Housing contractor Rok became the biggest casualty of the recession this week after it filed for administration.
After a tough six months that saw it release two profit warnings, suspend its finance director and highlight problems in its plumbing, heating and electrical business, a dramatic fall in trading during September appears to have tipped the new-build and maintenance contractor over the edge. PwC was appointed administrator on Monday.
Rok’s turnover for the year to 31 December 2009 was £715 million, down from more than £1 billion in 2008, but still larger than that of Connaught, which went into administration in September with a latest turnover of £659.6m.
Rok, which had 3,800 employees, flagged issues regarding the profitability of some contracts in its PHE division in April. At the time, Rok said the problem been “dealt with swiftly and decisively”.
Then ahead of interim results in August, the firm said that despite some contracts in the division being terminated, “the PHE business continued to disappoint”. The board instigated a further review.
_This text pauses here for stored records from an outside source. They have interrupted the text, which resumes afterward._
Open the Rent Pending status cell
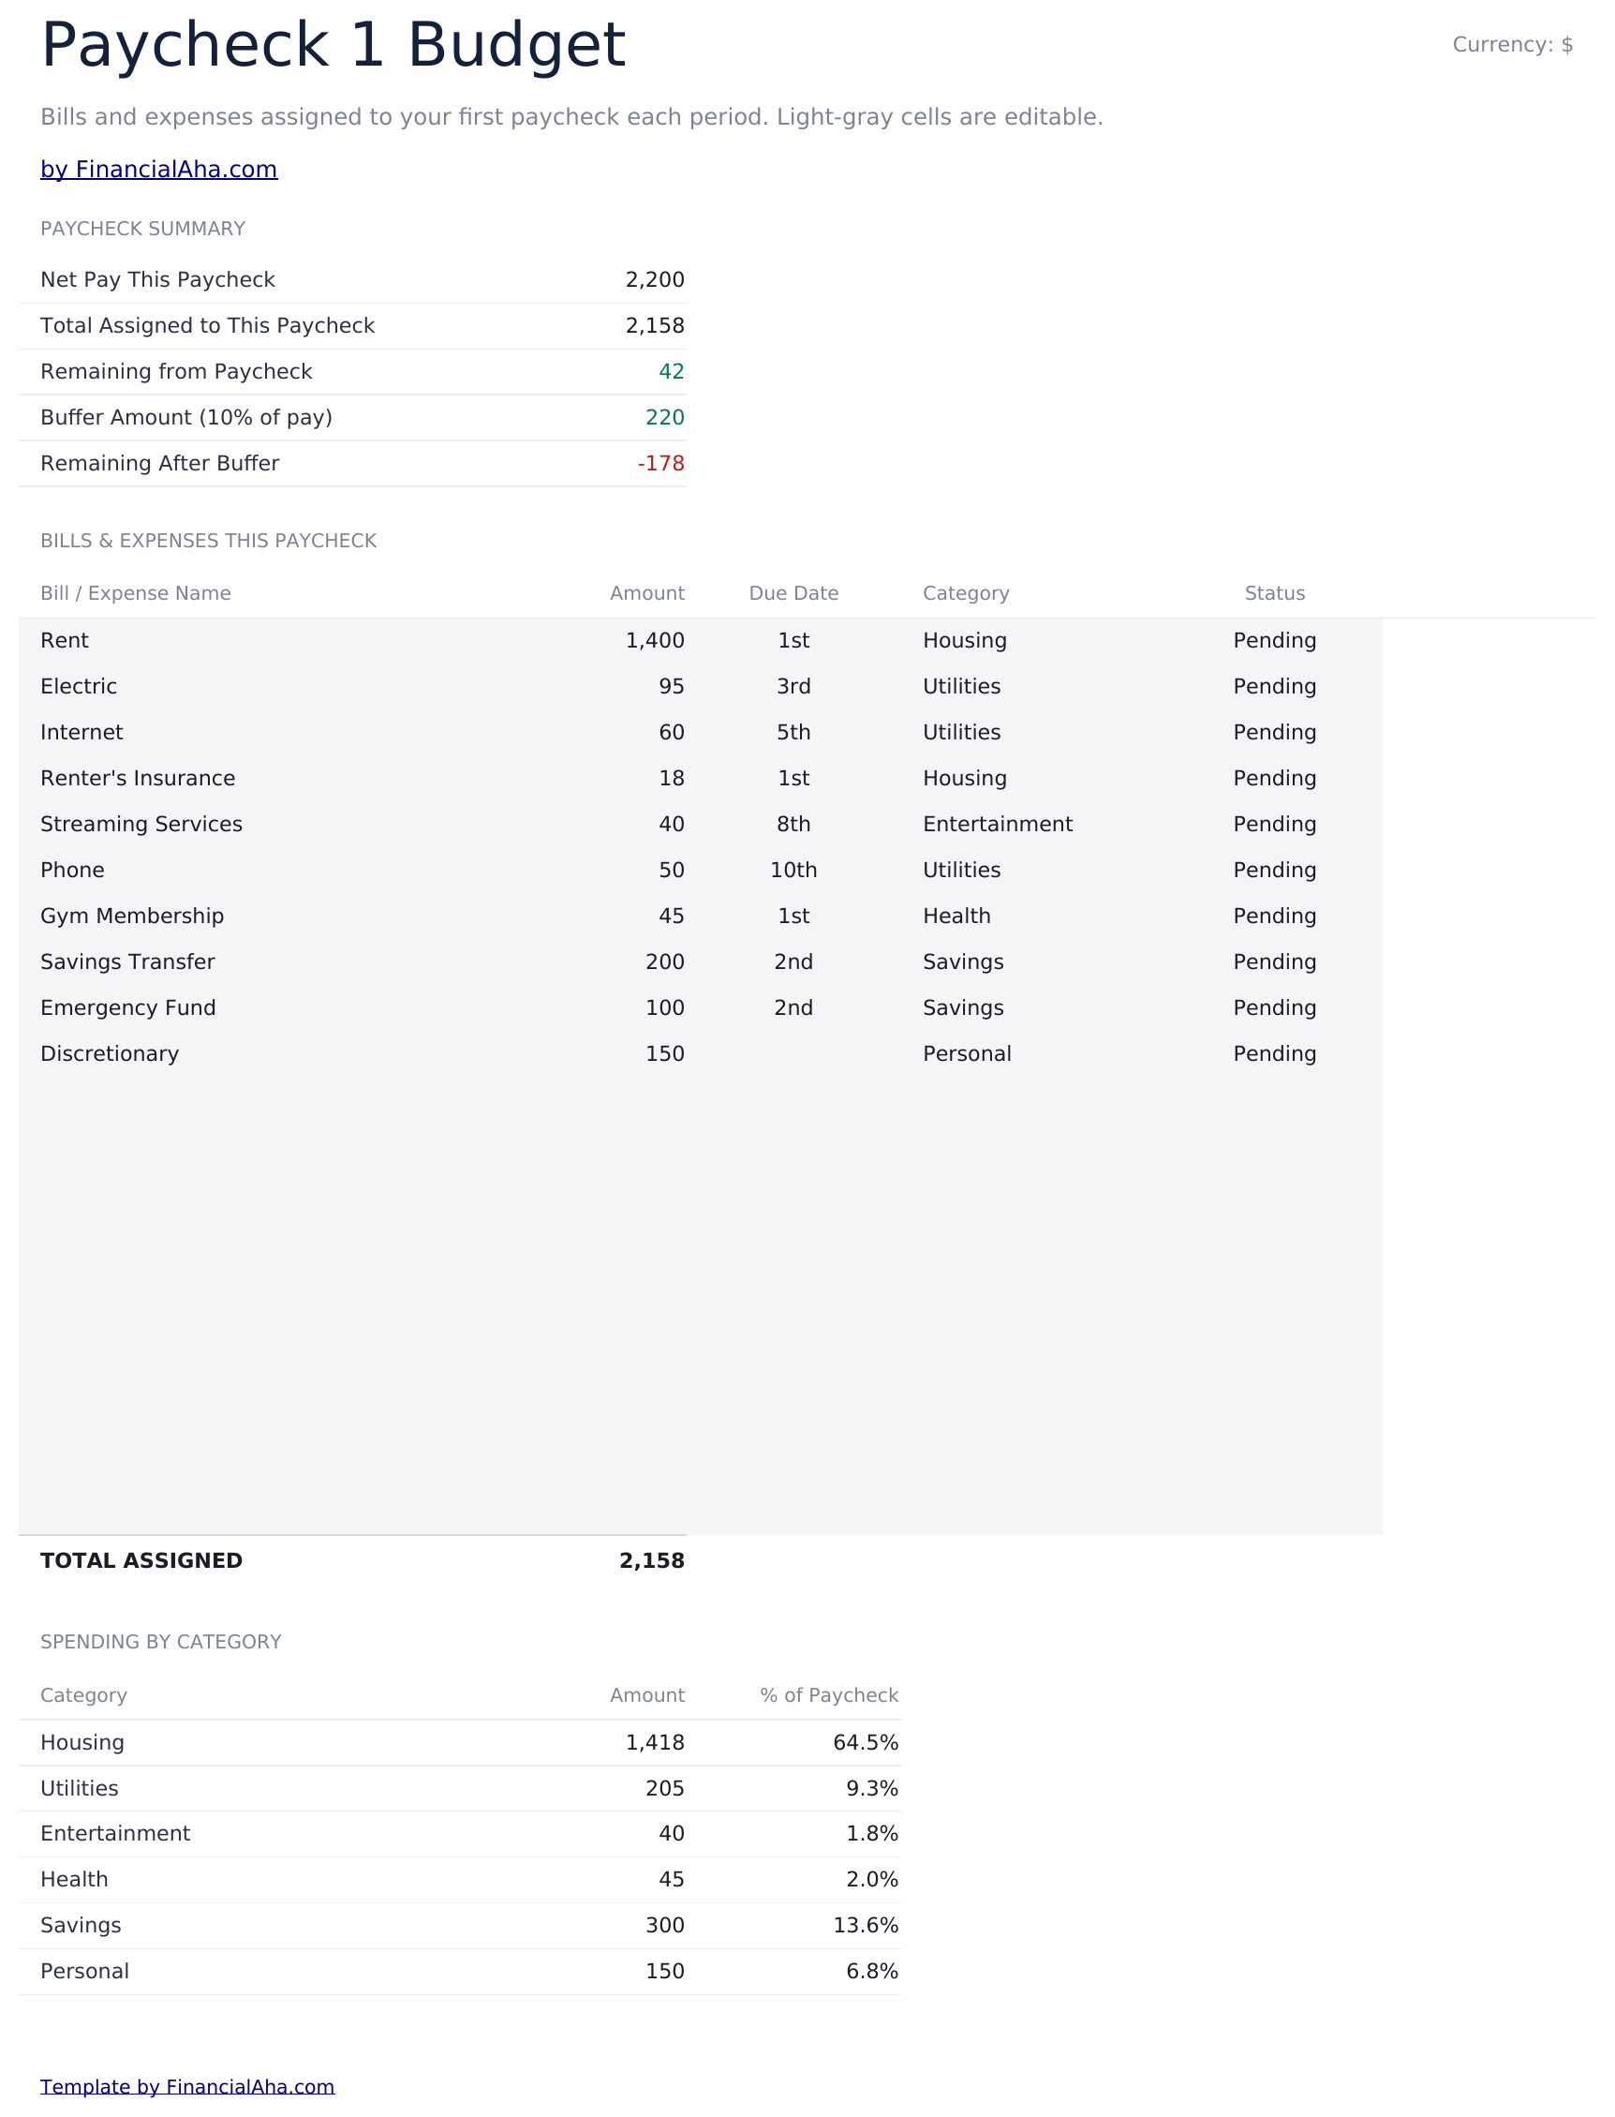 point(1275,640)
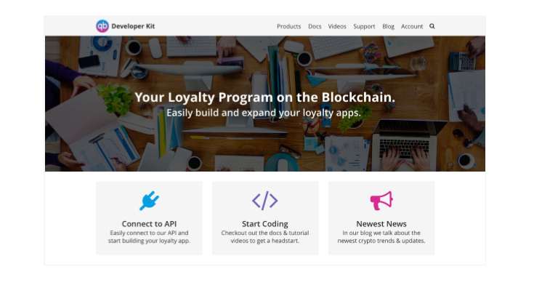Click the qb logo icon
Screen dimensions: 534x285
[102, 26]
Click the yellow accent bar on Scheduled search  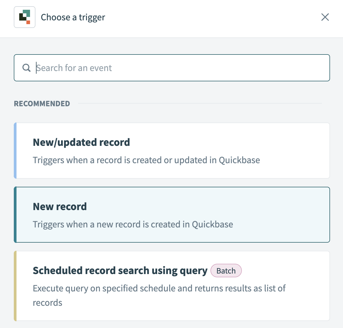(x=15, y=286)
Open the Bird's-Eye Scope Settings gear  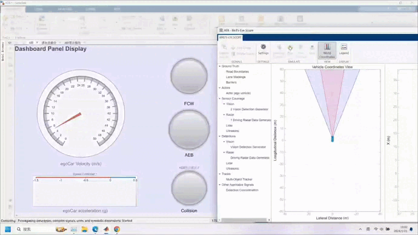click(x=263, y=50)
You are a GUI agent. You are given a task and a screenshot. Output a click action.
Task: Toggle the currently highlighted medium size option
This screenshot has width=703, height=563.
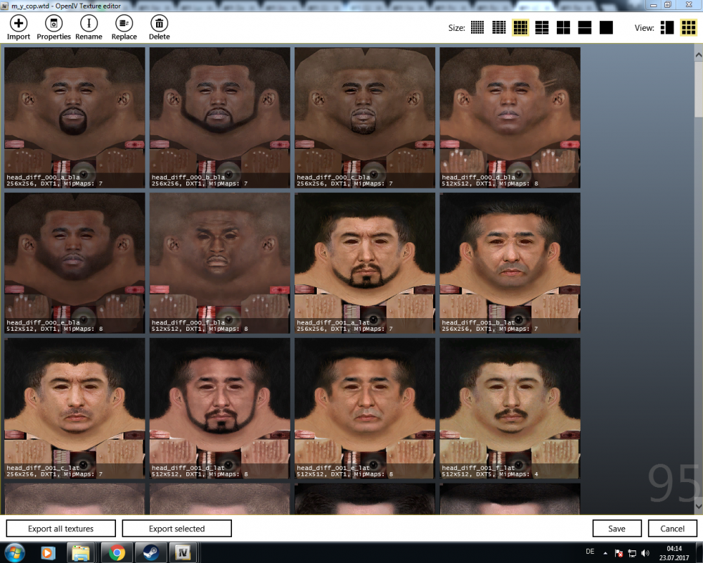point(520,27)
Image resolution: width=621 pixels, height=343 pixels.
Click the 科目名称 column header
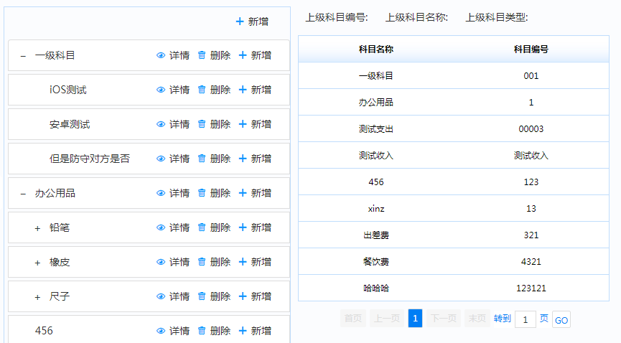tap(375, 49)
Business services firm BDO was appointed to review the business, and its investigation found “serious failings in the financial controls of the PHE business”.
The report’s findings resulted in the suspension of finance director Ashley Martin. He was later reinstated after being exonerated of any wrongdoing, only to resign immediately, describing his position as untenable.
According to PwC administrator Mike Jervis, Rok suffered a “sharp drop off in work across all divisions during September”.
It is understood this forced discussions with the firm’s bankers, who withdrew their support, forcing Rok into administration.
But the firm’s problems appear to have run much deeper than initially thought.
One source said: “I’m shocked at the announcement given the statements Rok has been making. They have obviously papered over the cracks but the banks would’ve asked if their debt can be repaid.”
When the housebuilding sector started suffering with the onset of the credit crunch, Rok turned its attention to social housing maintenance work, particularly beefing up its PHE division.
Emma Bridges, director at credit ratings agency Top Service, said this switch ultimately proved disastrous due to government cuts.
She said: “Rok directors tried to scale back on areas they considered vulnerable and concentrated instead on property repair, maintenance and improvement. They particularly targeted the social and privately rented residential sectors.
“Speculation about spending cuts in social housing has had damaging consequences for companies like Rok and Connaught, who targeted these areas because they appeared in 2008 and 2009 to be relatively recession-proof”.
After the high-profile administrations of Connaught and Rok, other firms in the sector moved quickly to distance themselves from the difficulties.
Mears chairman Bob Holt said: “It is a massive insult to be compared to Rok and Connaught. Mears has had 15 years of compound annual growth.”
Osborne chief executive David Fison said: “We’re extremely prudent and hold a lot of cash in the bank as a protection to the family and the people who employ us. We’ve got big reserves to stand by.”
Panmure Gordon analyst Andy Brown said that despite the recession and public spending cuts, many firms in the industry were in good shape.
He said: “I think and hope Rok and Connaught are very specific situations and not the start of a trend. The likes of Morgan Sindall, Kier and Balfour Beatty are all sitting on net cash at the moment, they are all far more diversified and there are barriers to entry for what they are doing.”
However, Leadbitter chief executive Bob Rendell was less positive: “I think it will happen again as the impact of the spending review hits the construction industry.”